• [TASK DETAILS]:
When a line in the material contains the word "agent", copy it.

------ DATA FOR ANALYSIS ------

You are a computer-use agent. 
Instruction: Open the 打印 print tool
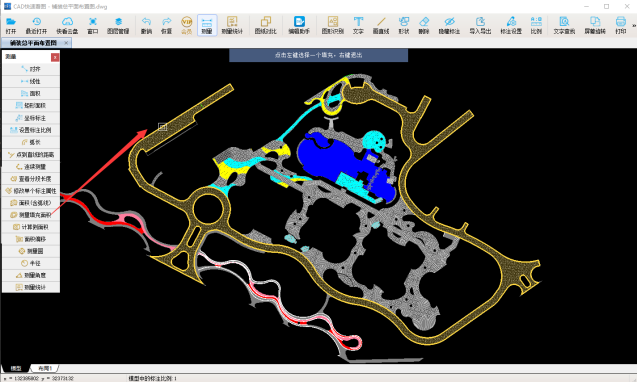[621, 25]
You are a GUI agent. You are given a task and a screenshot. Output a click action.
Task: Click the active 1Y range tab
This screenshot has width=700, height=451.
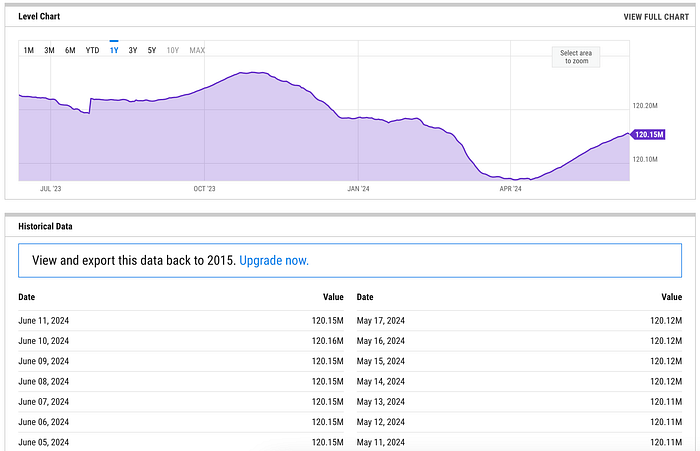[114, 50]
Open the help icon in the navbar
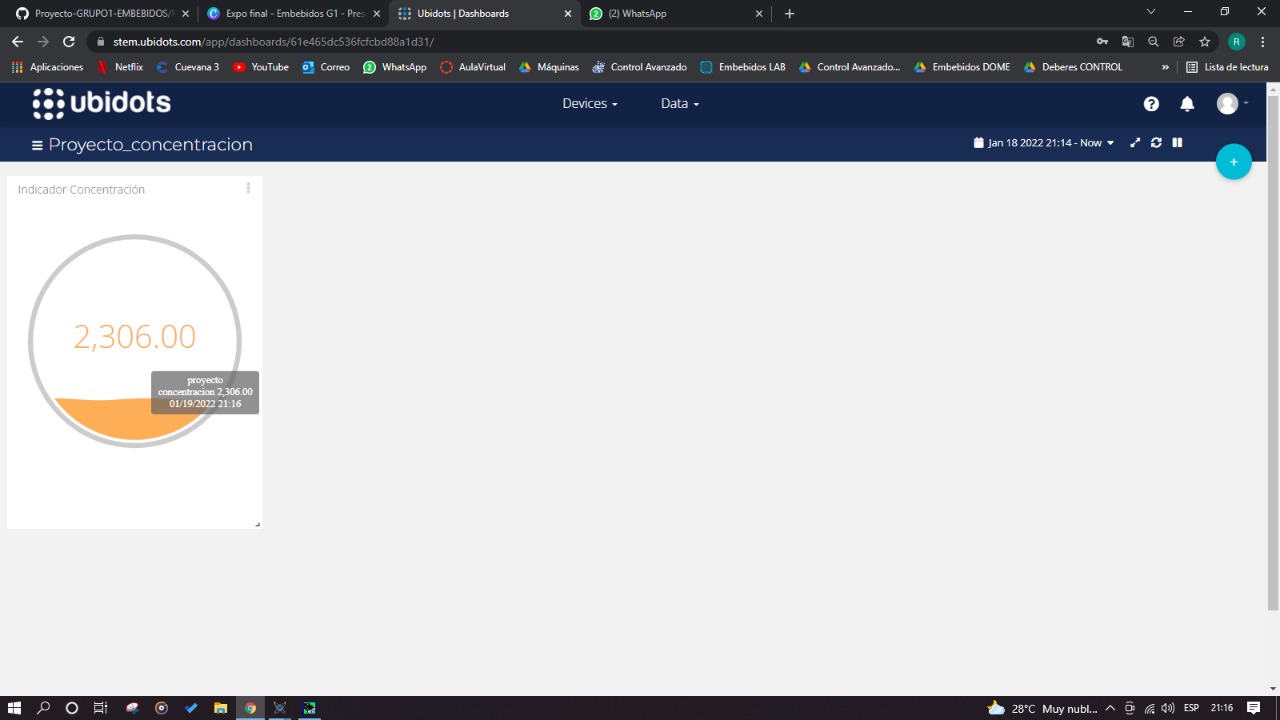Image resolution: width=1280 pixels, height=720 pixels. pos(1151,103)
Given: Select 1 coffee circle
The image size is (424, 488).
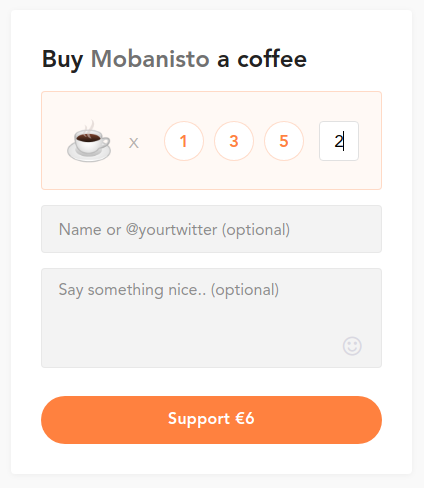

------

• [RESULT OF THIS EXERCISE]:
You are a computer-use agent. 
You are a GUI agent. You are given a task and a screenshot. Output a click action.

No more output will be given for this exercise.